Medical providers have pledged to find $2 trillion in savings over the next decade, but much of that money will be needed to keep premiums from skyrocketing for those who already have coverage.

U.S. Rep. Charles Rangel, chairman of the tax-writing House Ways and Means Committee, said Congress “absolutely” has the will to raise taxes to pay for health care reform.

“Cut costs, raise revenue,” the New York Democrat said. “Closing loopholes could be considered raising taxes, right?”

But Rangel is one of the few lawmakers to openly embrace tax increases. Today’s Democratic Congress is, after all, very different from the one that helped President Bill Clinton raise taxes in 1993 to reduce federal budget deficits. Democrats retook Congress in 2006 and expanded their majority in 2008 in part by electing moderates in Republican-leaning districts.

Many of those newly elected Democrats are wary of voting to raise taxes, especially when they are unlikely to get any Republican support.

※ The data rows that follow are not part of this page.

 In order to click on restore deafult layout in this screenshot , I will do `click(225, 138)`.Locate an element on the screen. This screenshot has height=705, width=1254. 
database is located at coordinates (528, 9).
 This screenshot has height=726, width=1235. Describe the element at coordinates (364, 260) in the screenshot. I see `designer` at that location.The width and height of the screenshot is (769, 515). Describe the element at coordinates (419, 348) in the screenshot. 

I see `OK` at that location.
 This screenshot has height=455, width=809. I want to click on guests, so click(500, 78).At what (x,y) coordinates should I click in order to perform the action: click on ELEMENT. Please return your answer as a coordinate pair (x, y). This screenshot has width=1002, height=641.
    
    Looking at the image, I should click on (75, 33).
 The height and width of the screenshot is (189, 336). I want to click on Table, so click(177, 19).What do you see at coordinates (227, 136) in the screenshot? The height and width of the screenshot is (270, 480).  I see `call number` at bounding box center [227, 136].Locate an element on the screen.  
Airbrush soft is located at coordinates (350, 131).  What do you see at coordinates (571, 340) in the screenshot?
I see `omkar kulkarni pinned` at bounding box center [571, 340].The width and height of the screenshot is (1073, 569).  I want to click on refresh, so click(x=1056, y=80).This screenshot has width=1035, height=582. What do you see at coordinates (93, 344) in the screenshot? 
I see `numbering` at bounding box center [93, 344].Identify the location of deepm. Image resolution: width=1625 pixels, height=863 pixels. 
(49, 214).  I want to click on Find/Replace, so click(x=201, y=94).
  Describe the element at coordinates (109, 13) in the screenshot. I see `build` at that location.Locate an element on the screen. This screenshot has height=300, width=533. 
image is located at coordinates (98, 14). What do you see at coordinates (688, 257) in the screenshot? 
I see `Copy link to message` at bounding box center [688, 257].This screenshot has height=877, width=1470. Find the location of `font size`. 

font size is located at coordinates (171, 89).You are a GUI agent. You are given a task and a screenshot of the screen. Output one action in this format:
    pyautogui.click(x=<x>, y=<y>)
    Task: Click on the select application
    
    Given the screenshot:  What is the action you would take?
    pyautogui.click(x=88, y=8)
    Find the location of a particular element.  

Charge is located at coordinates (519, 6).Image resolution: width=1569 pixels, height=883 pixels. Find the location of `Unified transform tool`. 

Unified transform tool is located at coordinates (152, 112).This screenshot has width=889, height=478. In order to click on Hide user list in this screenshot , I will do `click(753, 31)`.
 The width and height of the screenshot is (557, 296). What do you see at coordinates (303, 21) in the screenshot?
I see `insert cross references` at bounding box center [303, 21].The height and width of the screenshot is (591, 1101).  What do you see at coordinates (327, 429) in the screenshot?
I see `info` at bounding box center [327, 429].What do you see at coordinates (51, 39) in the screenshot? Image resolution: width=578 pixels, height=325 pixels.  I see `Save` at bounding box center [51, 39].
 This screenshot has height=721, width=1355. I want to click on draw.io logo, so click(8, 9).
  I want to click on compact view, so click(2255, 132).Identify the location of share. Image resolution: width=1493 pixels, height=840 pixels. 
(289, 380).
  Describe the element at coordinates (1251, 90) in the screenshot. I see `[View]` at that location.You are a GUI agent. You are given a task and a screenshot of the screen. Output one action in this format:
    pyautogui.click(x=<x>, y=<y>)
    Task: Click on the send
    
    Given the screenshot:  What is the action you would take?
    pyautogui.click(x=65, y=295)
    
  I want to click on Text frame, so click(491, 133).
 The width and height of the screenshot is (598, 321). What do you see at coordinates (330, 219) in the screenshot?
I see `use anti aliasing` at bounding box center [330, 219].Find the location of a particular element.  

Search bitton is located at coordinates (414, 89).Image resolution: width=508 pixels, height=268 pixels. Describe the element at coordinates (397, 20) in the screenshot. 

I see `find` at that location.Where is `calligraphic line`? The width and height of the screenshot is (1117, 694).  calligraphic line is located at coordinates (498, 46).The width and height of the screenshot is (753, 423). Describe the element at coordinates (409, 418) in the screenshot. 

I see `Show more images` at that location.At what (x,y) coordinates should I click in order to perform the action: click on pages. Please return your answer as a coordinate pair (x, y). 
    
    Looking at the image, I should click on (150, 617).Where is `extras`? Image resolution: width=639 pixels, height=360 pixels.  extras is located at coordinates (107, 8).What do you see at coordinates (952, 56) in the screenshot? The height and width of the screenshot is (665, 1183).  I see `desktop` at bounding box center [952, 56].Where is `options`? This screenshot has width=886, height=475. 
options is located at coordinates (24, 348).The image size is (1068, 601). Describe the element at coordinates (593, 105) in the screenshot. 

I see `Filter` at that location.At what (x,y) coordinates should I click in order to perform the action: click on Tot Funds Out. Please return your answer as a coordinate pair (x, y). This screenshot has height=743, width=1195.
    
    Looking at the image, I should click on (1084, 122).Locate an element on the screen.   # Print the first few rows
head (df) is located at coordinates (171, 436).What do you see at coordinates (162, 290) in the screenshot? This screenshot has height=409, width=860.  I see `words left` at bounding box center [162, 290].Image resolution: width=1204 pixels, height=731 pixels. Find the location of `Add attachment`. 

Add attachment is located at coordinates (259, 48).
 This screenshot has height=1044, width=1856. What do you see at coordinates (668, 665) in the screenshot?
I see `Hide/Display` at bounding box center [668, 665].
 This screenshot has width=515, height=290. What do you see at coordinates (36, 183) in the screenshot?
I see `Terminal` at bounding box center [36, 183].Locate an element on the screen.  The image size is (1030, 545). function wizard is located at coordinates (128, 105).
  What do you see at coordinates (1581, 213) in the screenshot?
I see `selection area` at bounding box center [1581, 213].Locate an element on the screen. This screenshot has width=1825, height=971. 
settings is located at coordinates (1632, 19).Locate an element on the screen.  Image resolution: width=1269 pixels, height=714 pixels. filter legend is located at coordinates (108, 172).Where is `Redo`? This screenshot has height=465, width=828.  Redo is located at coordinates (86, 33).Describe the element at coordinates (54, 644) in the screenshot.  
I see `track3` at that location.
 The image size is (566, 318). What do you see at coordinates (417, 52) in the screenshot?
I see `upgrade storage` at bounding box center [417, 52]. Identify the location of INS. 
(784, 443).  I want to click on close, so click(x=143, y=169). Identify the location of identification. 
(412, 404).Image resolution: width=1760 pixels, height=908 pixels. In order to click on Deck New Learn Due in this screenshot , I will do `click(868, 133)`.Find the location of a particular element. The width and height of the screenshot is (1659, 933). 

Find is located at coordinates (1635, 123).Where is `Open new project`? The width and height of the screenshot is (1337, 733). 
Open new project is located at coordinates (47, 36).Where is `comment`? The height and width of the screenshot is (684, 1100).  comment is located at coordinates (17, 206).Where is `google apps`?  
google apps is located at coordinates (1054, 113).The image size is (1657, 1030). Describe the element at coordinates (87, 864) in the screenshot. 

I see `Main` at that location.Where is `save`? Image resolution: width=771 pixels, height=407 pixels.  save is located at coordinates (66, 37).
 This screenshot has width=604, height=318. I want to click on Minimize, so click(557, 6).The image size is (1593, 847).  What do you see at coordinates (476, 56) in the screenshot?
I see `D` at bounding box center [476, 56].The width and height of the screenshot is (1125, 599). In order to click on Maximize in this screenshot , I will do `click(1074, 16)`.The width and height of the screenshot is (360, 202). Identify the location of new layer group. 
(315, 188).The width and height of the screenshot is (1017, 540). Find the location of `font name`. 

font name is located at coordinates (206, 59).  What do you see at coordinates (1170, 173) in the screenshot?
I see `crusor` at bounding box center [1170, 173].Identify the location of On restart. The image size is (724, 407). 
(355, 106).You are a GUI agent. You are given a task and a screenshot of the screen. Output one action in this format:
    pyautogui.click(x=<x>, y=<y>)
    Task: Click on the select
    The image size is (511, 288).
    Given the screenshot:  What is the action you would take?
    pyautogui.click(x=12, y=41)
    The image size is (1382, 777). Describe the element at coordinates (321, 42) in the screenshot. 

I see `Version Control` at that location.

Obama’s proposal targets high-income families by reducing their tax deductions, including those for mortgage interest and charitable donations, for individuals making more than $200,000 and couples making more than $250,000.

Finance Committee Chairman Max Baucus, D-Mont., has been working for months on a plan that would tax at least some health benefits provided by employers.

Obama, however, opposed a similar plan offered by his rival in the presidential election, Sen. John McCain, R-Ariz. Baucus’ plan is getting no better reaction from fellow Democrats in the House.

In a broadcast interview, Clinton said that Congress should focus on containing costs rather than raising taxes. That would mean expanding coverage more slowly. Even after 10 years there might still be 15 million or more uninsured Americans.

Clinton, of course, remembers how hard it was to craft a massive health care overhaul when he was president. It went about as well as the 1994 elections did for the Democrats.